Estas críticas no vienen de un ignorante occidental como Bush, ni tampoco de un orientalista al servicio del imperialismo. Vienen de un apóstata, un ex-musulmán que conoce bastante bien la religión en la que nació. Si bien varias de sus fuentes se basan en la obra de los orientalistas, también cita extensamente a las propias fuentes musulmanas (Corán, hadith, Ibn Ishaq, etc.) para poner al descubierto lo que realmente constituye la religión islámica. Ha sido el propio Corán y el hadith, los que han hablado por sí solos en buena parte del libro.

Lo que Ibn Warraq rara vez menciona es que, cualquier crítico bíblico podría encontrar versos análogos en la Biblia. Yavé es muchas veces tan violento como Alá. Si los musulmanes creen que Dios los inspiró en la carnicería de Badr, lo mismo hicieron los judíos en la batalla de Jericó. Jesús no viene a traer la paz, sino la espada, y castiga con latigazos a los mercaderes. ¿Por qué, entonces, el actual mundo judeo-cristiano es más tolerante?

Bien podría ser una cuestión de balance numérico. El mismo Ibn Warraq nos advierte que, por cada verso coránico tolerante, amoroso y pacífico, los teólogos citarán docenas para justificar su intransigencia. Pero, a decir verdad, la Biblia también saldría muy mal parada de este balance numérico. De toda la argumentación de Ibn Warraq se desprende que el meollo del asunto no es propiamente el contenido del texto sagrado, o el balance numérico que en él se haga, sino hasta qué punto se toma como la palabra literal de Dios, y por ende, cuál es el alcance de su influencia social.
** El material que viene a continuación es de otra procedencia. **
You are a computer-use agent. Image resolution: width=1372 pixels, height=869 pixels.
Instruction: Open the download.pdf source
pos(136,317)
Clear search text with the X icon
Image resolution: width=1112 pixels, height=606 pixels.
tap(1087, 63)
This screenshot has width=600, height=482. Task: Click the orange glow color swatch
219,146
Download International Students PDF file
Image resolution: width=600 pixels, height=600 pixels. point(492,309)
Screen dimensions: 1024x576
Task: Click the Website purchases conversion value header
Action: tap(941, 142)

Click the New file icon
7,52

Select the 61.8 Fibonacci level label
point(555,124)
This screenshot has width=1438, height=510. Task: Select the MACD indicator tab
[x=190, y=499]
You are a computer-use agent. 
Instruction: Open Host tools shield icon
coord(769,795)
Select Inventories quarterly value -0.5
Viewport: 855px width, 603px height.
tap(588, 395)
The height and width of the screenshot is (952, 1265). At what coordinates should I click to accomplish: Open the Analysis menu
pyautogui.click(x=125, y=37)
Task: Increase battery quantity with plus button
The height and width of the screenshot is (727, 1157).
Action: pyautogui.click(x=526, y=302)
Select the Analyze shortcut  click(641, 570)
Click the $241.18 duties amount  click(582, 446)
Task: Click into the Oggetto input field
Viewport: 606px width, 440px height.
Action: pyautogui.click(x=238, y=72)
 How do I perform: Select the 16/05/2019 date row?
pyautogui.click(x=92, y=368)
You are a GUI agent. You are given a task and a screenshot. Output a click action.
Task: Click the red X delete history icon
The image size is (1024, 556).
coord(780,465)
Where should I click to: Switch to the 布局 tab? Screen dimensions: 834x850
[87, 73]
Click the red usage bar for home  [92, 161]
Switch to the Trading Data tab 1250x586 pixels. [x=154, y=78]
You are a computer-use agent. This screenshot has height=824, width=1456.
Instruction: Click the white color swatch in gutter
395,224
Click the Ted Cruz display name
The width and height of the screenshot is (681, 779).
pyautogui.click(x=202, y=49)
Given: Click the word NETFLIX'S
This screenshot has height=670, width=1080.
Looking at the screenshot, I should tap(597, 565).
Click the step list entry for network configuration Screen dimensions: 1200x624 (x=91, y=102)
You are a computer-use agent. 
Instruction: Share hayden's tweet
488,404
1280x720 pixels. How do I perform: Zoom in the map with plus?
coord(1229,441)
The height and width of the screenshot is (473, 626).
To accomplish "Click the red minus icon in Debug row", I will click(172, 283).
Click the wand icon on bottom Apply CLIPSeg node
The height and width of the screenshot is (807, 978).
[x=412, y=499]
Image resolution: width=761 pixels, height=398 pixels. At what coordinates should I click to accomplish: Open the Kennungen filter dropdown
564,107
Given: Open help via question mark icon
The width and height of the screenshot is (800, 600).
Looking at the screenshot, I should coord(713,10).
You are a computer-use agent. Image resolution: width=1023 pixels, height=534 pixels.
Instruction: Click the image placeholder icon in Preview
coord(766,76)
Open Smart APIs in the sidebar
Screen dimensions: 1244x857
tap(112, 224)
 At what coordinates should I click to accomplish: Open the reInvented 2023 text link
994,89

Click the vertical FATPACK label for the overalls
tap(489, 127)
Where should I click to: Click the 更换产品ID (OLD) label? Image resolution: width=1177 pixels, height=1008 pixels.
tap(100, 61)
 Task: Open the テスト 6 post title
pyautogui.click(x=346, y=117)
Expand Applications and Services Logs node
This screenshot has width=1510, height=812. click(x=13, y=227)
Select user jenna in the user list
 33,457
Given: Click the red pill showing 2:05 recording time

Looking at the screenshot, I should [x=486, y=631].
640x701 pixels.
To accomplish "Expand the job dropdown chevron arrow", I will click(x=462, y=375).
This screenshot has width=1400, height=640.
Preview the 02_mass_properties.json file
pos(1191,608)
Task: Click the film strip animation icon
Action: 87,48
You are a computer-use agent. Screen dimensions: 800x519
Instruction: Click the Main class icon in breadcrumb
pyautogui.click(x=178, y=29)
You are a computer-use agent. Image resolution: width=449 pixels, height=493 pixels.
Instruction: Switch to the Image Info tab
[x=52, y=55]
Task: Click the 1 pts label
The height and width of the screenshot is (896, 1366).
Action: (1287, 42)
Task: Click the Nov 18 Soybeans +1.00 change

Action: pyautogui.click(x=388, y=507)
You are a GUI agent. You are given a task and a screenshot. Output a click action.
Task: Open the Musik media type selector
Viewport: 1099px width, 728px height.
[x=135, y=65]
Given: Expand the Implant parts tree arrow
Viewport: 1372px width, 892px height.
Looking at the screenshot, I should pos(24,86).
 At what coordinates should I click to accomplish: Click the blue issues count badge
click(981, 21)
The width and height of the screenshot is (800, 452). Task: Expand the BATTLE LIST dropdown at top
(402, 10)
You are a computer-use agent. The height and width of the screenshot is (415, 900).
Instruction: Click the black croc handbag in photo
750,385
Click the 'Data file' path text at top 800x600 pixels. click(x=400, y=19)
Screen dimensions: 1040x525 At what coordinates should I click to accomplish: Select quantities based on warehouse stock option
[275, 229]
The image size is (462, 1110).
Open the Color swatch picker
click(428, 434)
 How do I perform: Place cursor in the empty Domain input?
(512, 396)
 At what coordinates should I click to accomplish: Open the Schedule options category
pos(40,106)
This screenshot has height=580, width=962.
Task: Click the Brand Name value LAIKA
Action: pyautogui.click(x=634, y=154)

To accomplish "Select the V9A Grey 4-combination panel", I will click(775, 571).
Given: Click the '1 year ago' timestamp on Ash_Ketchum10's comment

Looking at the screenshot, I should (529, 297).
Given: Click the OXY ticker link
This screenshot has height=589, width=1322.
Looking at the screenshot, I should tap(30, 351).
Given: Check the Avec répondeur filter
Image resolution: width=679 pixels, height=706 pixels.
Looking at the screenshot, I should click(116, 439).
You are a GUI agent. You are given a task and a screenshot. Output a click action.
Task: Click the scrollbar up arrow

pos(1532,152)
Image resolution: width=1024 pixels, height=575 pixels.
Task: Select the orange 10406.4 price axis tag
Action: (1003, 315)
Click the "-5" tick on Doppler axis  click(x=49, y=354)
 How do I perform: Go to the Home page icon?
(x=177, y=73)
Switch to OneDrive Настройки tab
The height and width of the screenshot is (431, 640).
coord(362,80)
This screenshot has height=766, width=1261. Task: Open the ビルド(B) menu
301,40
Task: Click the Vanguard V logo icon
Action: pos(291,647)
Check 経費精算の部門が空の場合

Para Ibn Warraq, hablar de ‘fundamentalismo islámico’ es tautológico, pues todos los musulmanes son fundamentalistas con respecto al Corán: todos lo toman como la palabra literal de Dios. Siendo esto así, no es difícil ver cómo los musulmanes se inclinarán hacia la violencia y la intolerancia, pues el balance en el Corán es hacia ello. La civilización judeo-cristiana ha alcanzado mayor tolerancia, porque, gradualmente, han dejado de creer que la Biblia sea la palabra literal de Dios. Ibn Warraq cierra el libro con estas palabras: “Tal vez el peor legado de Mahoma haya sido su insistencia en que el Corán es la palabra literal de Dios, y por ende, incuestionablemente verdadera, ya que de ese modo impidió toda la posibilidad de libertad de pensamiento y de nacimiento de nuevas ideas, sin los cuales el mundo islámico es absolutamente incapaz de progresar y entrar en el siglo XXI” (p. 327).

No hay un ‘dar al César lo que es de César y a Dios lo que es de Dios’ en el Corán. Los cristianos lograron separar Iglesia y Estado, de forma tal que, manteniéndose las esferas separadas, no se pudo extender al plano político la violencia e intolerancia religiosa, y gradualmente, abandonar la idea de que la Biblia es la palabra literal de Dios. Mientras que en el Islam no exista tal separación, advierte Ibn Warraq, la violencia del texto religioso, palabra literal de Dios, seguirá siendo trasladada a la esfera política.

Creo que, en general, Ibn Warraq ha escrito con mucha agudeza. Quizás será algo así como un Octavio Paz del mundo musulmán: dice verdades que duelen. Si bien él es ateo, sólo le pide a los musulmanes una reforma laica: pueden seguir orando, ayunando y peregrinando. Pero, que no metan eso en los asuntos políticos. Max Weber fue célebre por sus estudios sobre la forma en que el contenido de la religión judeo-cristiana, y especialmente la Reforma, abrieron paso a la secularización occidental. Queda por surgir un Ibn Weber para que nos aclare si el contenido de la religión islámica puede hacer lo mismo en Oriente. Valga recordar que apenas estamos en el siglo XV.